I am new to Cognos and want to know if anyone has any documentation on the structure of the Impromptu Catalogs. I am trying to understand the way they need to be built. Any examples or documentation would help.
Thanks in advance.
No specific documentation on what the catalog structure should be, but there is books about creating catalogs that you would want to read.
I Have found that putting your folders together like this makes things easier to create efficient reports. Having your Fact tables in one folder, and your Dimension tables in another folder. However, you may want another way to make it easier for users. It depends on who is using the catalog and their level on the knowledge of the data for creating impromptu reports.
FACT US
Fact US Flagpoles Monthly
Fact US Guns Monthly
Fact US Gear Monthly
FACT Canada
Fact CA Flagpoles Monthly
FACT Europe
Fact ER Flagpoles Monthly
Fact ER Gear Monthly
FACT South America
Fact ER Flagpoles Monthly
Fact ER Guns Monthly
DIM
Dim Customer
Dim Region
Dim Products
Dim Dates
I agree with CognosProfessional, it depends on who is using the catalog. We have the data separated into folders by subject area and within that folder separate the facts from the dimensions. We go another step, as we have multiple subject areas we have common dimensions in a separate folder from subject area specific dimensions. the result looks something like this,
Sales Subject Area.
Sales Facts
Sales Key Dimensions
Product Dimension
Time
Customers
Database Tables (this folder contains all tables and is hidden from normal users)

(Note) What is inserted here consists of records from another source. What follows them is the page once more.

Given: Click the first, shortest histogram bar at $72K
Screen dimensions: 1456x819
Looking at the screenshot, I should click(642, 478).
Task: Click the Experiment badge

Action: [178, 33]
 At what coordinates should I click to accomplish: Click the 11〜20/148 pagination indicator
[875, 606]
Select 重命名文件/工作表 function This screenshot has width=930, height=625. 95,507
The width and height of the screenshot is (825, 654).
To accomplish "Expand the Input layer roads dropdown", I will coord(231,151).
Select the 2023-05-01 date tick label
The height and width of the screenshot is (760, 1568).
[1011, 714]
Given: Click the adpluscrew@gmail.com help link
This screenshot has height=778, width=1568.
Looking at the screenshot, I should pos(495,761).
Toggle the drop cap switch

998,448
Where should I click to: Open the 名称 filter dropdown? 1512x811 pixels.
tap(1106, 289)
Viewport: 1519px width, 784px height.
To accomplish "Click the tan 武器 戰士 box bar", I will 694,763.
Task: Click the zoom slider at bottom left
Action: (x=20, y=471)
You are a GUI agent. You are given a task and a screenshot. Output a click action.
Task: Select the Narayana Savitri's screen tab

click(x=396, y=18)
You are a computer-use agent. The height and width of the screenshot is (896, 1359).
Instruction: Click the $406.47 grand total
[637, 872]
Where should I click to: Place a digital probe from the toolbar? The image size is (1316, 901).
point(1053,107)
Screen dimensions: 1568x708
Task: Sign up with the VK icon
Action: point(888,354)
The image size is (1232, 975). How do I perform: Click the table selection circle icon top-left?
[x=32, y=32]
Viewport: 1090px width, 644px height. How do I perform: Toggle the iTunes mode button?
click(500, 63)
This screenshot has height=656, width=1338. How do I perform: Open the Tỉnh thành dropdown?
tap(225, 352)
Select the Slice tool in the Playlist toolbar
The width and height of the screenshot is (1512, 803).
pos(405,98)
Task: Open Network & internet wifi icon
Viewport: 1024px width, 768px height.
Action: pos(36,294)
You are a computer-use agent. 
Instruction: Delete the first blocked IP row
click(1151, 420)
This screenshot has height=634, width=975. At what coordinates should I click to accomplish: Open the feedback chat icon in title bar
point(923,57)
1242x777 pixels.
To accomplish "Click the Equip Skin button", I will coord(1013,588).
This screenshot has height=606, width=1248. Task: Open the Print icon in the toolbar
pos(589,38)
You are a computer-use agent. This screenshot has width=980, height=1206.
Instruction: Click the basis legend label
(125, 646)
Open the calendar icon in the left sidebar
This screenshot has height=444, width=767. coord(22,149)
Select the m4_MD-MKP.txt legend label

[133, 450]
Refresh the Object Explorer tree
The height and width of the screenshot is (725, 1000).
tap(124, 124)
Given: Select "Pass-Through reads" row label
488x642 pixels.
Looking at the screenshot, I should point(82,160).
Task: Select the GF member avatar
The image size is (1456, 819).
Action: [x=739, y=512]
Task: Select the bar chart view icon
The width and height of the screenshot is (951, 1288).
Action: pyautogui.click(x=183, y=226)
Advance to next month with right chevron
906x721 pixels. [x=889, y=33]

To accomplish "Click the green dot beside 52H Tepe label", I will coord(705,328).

As we build these subject area folders from numerous database tables we hide the background work from the users. There is a bit of work when adding new fields etc to common folders but the payoff is a much more user aligned solution. The one thing we do stress to the users is that they stay within 1 subject area when selecting fields for their reports due to the way the tables are joined. Eventually we will have all of this controlled via Architect but at the moment it doesn't seem to handle Oracle Materialised Views very well and our 2 largest dimension tables are built this way.
It can take a while to get a catalog set up correctly and might need several iterations to get to a workable solution but is time well spent if it helps in the take-up of the system by the users.